Duncan then thickens the plot by naming Malcolm the Prince of Cumberland and the heir to the throne. In a spoken aside, Macbeth bemoans that this action lies in his way and then hopes that no one sees his "black and deep desires." Since Duncan is coming to visit Macbeth at Inverness, he knows that an opportunity presents itself, and time is of the essence in order to plan for the king's undoing. Macbeth takes leave to go and tell his wife the news of the royal visit (and to plot with her against Duncan). After his departure, the king continues his praise of the new thane ironically saying he is a " peerless kinsman". (It is true that Macbeth is like no other!)
The mood of this scene is sharply different than the previous one on the somber heath. The king is in his palace, surrounded by his kin and nobles. He is obviously delighted with Macbeth's victory, which has put him in high spirits. Even the news of Cawdor's execution has a positive impact, since he has died with dignity, asking for the king's pardon of his treason. (Macbeth's later execution will not carry such dignity.) The king openly states how hard it is to recognize a traitor, ironic words spoken right before Macbeth enters the palace.
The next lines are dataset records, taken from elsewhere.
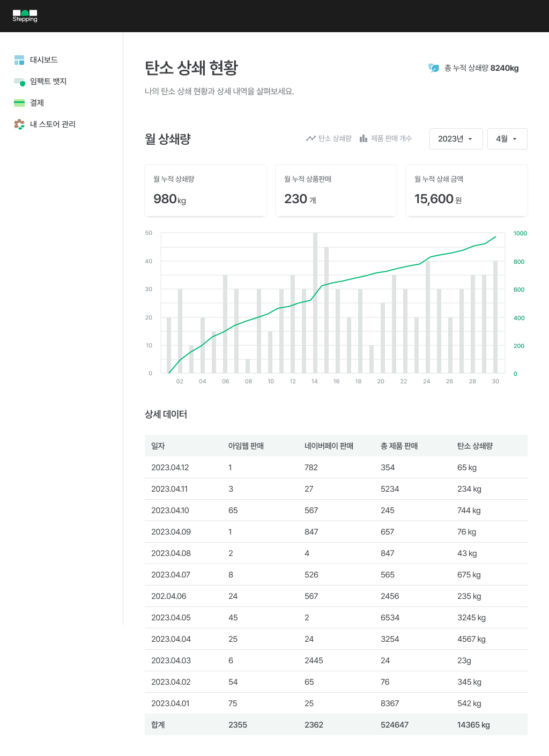Go to 임팩트 뱃지 menu item
The image size is (549, 756).
(48, 81)
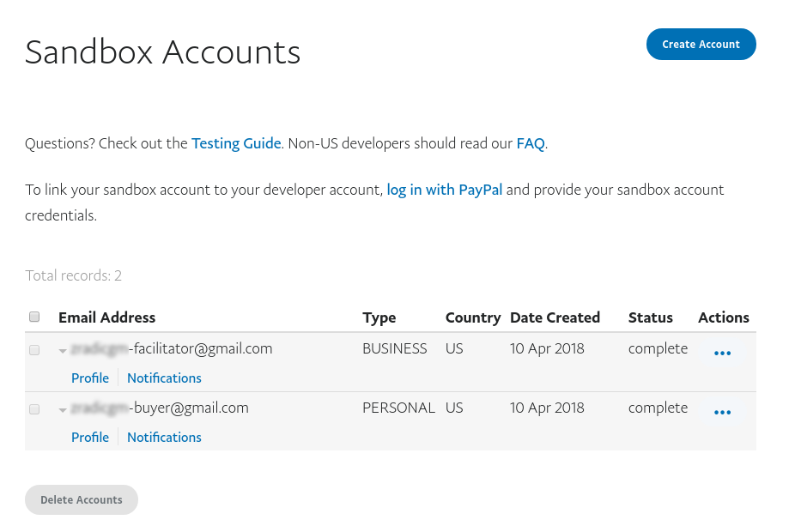Open the actions menu for the buyer account
The width and height of the screenshot is (795, 532).
point(722,411)
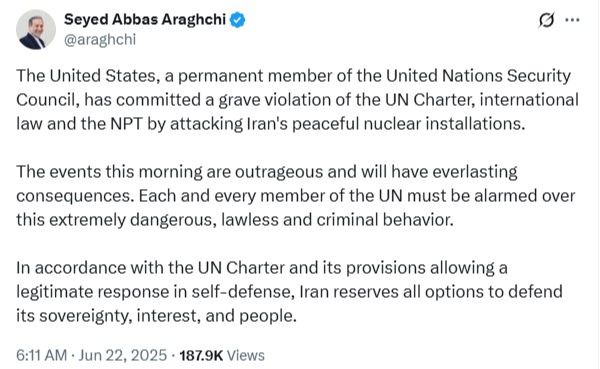Click the words peaceful nuclear installations
Viewport: 600px width, 369px height.
tap(408, 124)
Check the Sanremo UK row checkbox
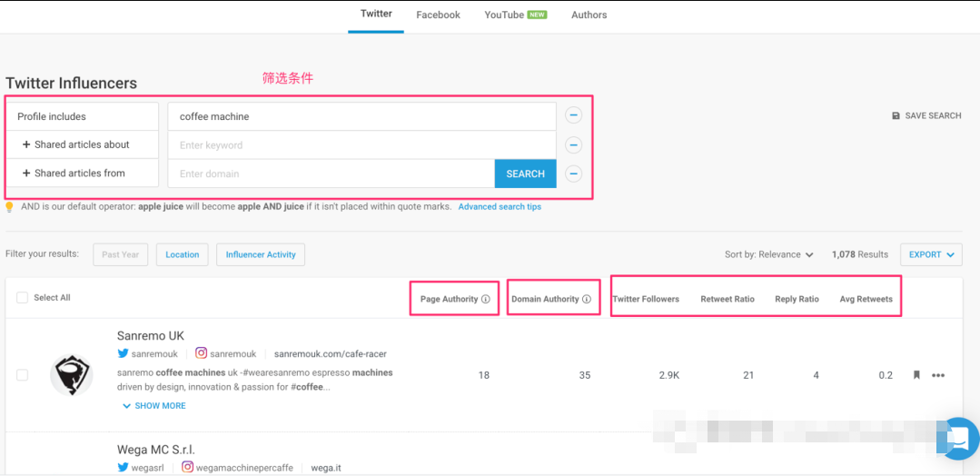 (x=22, y=375)
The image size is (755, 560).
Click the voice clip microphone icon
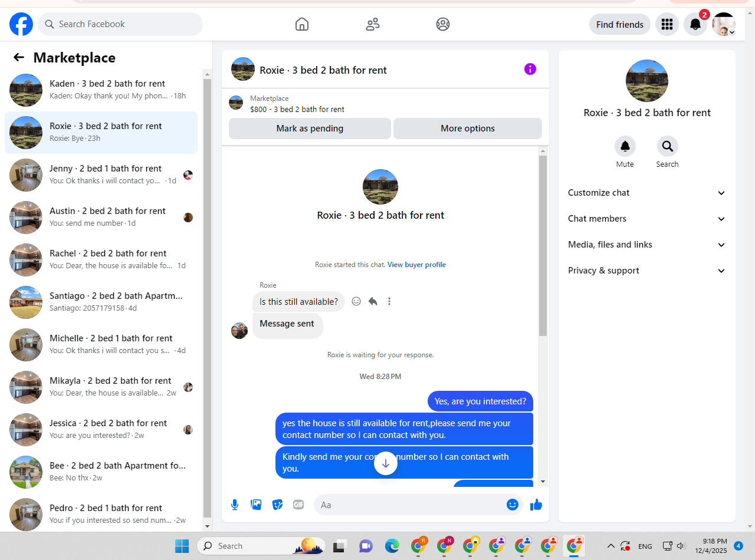pyautogui.click(x=235, y=505)
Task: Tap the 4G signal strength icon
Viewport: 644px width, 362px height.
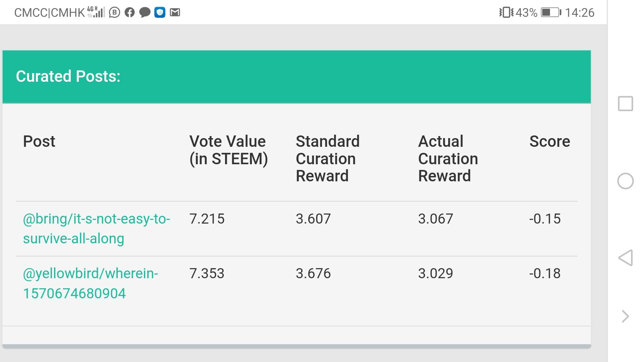Action: coord(96,12)
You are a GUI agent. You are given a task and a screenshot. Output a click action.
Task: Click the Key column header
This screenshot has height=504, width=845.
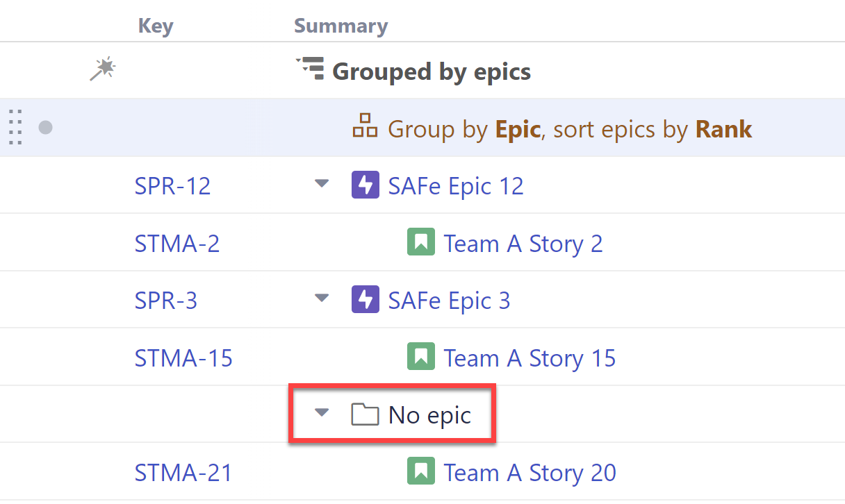click(x=156, y=26)
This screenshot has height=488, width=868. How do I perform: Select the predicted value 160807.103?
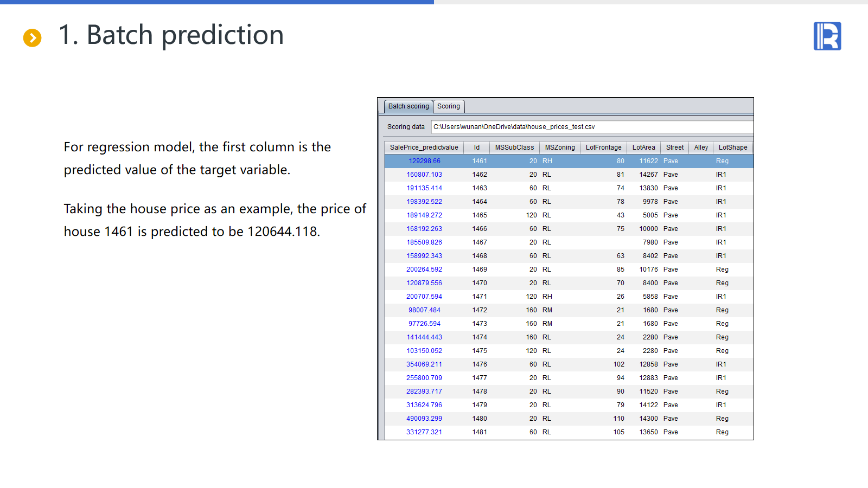[x=424, y=175]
The words are made even more meaningful when the kind king calls Macbeth "worthiest cousin" and heaps praise upon this seemingly loyal servant. Macbeth's ironic answer to Duncan is that "our duties are to your throne," words spoken by a man who does not understand real duty at all.
The king then announces that his oldest son Malcolm has been named Prince of Cumberland and successor to the throne. This should be a joyous announcement for all, for it will insure that Scotland will have a smooth transition, but it is horrifying news to Macbeth. Malcolm is now a real stumbling block to his plan to gain the crown. In his aside, he acknowledges that he has evil desires which he must hide. His thoughts are made to seem even darker in contrast to the kindness and joy displayed by the good king throughout the scene. With dark thoughts in mind, Macbeth leaves to go to Inverness and prepare for the king's visit (and murder).